Personal information
- Date of birth: 20 June 1996 (age 29)
- Place of birth: Israel
- Position(s): Midfielder

Team information
- Current team: Hapoel Marmorek

Youth career
- Bidvest Wits

Senior career*
- Years: Team / Apps / (Gls)
- 2015: Maccabi Petah Tikva / 0 / (0)
- 2015: Hapoel Nir Ramat HaSharon / 2 / (0)
- 2016: Maccabi Yavne / 1 / (0)
- 2017: Hapoel Jerusalem / 0 / (0)
- 2017: Hapoel Kfar Shalem
- 2018: Ironi Nesher / 8 / (0)
- 2019: IFK Lidingö / 24 / (5)
- 2020: Karlbergs BK / 2 / (1)
- 2020: U Cluj / 1 / (0)
- 2021: Aerostar Bacău / 3 / (0)
- 2021–2022: Hapoel Nof HaGalil / 0 / (0)
- 2022: Hapoel Rishon LeZion / 9 / (0)
- 2022–2023: Ironi Modi'in / 13 / (0)
- 2023–2025: Hapoel Herzliya / 32 / (0)
- 2025: Maccabi Yavne / 12 / (0)
- 2025–: Hapoel Marmorek / 5 / (0)

= Yaniv Segev =

Israeli footballer

Yaniv Segev (יניב שגב; born 20 June 1996) is an Israeli footballer who plays as a midfielder for Hapoel Marmorek. He was born in Israel to a Portuguese-Jewish dad and South African-Jewish mom.

==Career==

===Club career===

As a youth player, Segev joined the youth academy of South African side Bidvest Wits. Before the second half of 2014–15, he signed for Maccabi Petah Tikva in the Israeli top flight. In 2015, he signed for Israeli second division club Hapoel Nir Ramat HaSharon. In 2017, Segev signed for Hapoel Kfar Shalem in the Israeli third division. Before the second half of 2017–18, he signed for Israeli second division team Ironi Nesher.

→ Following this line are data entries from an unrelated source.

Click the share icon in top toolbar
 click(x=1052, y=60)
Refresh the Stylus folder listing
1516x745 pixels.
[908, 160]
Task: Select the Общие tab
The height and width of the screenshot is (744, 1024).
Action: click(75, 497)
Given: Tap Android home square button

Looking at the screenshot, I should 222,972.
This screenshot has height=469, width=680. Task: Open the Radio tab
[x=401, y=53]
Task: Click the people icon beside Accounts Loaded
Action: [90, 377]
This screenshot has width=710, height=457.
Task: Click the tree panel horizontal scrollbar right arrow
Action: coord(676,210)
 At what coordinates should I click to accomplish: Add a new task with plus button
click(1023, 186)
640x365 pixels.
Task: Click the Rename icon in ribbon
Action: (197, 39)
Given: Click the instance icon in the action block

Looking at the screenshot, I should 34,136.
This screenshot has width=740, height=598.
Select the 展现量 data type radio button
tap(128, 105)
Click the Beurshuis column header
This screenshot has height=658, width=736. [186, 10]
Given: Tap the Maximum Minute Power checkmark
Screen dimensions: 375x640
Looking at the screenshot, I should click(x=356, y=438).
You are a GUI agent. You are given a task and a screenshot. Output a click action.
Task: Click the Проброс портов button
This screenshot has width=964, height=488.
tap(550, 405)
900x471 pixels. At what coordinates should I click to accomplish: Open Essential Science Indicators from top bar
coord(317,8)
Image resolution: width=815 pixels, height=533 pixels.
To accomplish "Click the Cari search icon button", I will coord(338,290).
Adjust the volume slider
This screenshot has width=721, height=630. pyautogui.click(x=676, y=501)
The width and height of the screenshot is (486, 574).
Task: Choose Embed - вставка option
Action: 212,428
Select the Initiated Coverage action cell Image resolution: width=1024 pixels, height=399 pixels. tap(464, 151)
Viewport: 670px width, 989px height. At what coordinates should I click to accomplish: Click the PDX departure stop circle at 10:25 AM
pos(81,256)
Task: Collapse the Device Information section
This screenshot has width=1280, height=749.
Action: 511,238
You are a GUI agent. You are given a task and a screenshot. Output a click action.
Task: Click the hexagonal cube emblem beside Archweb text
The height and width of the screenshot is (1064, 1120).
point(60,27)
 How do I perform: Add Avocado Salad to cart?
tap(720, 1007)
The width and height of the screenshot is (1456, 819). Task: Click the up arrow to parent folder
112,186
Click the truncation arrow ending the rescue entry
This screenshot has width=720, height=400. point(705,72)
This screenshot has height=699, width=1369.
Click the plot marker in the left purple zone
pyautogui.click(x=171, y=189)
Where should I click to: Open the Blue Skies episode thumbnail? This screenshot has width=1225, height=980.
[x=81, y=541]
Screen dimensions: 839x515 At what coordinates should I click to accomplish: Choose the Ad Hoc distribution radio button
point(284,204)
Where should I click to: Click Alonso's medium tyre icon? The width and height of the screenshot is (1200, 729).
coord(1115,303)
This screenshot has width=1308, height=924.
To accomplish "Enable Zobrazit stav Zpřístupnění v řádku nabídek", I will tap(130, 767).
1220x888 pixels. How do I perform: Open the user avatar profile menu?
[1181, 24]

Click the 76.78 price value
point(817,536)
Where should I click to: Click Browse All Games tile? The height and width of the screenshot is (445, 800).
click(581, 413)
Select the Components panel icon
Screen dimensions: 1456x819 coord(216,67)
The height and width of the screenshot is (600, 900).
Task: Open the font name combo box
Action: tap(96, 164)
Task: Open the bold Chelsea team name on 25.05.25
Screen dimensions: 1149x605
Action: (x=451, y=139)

Before the 2019 season, he signed for IFK Lidingö in the Swedish fourth division. In 2020, Segev signed for Romanian second division outfit U Cluj. In 2021, he signed for Hapoel Nof HaGalil in the Israeli top flight. On 18 December 2021, he debuted for Hapoel Nof HaGalil during a 0–2 loss to Maccabi Petah Tikva.

===International career===

Segev is eligible to represent South Africa and Portugal internationally.